The rates for these codes are set using the same rate setting methodology for the current outpatient service codes. For a list of each county's rates by procedure code and provider type eligible to provide the service, please refer to the Medi-Cal Behavioral Health Fee Schedules.
Can Counties submit claims for assessment and therapy substitute codes (HCPCS codes T2024 and T2021) now to ensure claims are submitted timely?
Yes. Counties may submit assessment and therapy claims from July 1, 2023, using substitute codes now to avoid timeliness issues. The assessment and therapy substitute codes have not yet been assigned rates in Short-Doyle Medi-Cal, so claims containing HCPCS Code T2021 or T2024 will be denied. Once all the rules associated with those codes are implemented, rates will be assigned, and Counties will be able to void and replace the denied claims. DHCS anticipates deploying the system change after hours on July 9, 2024.

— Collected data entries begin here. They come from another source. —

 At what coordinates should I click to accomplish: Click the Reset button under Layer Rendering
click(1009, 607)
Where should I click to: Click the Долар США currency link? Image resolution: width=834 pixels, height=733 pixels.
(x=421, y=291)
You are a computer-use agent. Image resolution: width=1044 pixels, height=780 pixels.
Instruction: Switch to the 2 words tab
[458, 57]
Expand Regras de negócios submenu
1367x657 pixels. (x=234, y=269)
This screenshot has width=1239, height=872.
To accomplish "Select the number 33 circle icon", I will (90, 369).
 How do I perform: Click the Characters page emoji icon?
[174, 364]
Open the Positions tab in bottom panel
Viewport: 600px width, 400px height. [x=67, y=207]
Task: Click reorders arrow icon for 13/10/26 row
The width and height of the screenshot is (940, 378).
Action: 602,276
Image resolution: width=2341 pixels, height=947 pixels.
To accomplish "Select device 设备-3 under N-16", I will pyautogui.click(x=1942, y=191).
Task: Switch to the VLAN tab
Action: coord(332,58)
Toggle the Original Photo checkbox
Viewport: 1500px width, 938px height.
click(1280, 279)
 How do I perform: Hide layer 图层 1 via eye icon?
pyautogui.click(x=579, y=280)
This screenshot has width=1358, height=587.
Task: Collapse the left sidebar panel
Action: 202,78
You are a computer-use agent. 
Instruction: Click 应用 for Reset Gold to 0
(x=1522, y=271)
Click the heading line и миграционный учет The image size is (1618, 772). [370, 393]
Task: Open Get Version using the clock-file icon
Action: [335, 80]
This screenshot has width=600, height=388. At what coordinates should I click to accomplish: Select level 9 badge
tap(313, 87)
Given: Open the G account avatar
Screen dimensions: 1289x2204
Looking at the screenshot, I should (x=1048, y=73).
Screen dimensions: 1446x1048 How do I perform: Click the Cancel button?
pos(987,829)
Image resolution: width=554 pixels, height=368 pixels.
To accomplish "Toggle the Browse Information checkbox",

Can Infusion and Injection and Associated Codes 96367, 96368, 96372, 96373, 96376, and 96377 be substituted with HCPCS T2021 or T2024 after June 30, 2024?
No. After June 30, 2024, Counties will not be able to prolong injection/infusion codes that do not have a dedicated add-on code. If Counties need to report additional services that occur concurrently with the injection/infusion service, they should use the service codes that describe those services.
Will instructions on how to use HCPCS codes T2021 and T2024 be included in the billing manual?
Yes. This information will be included in the “How To Select Codes Based on Time" sections in version 2.1 of the billing manuals.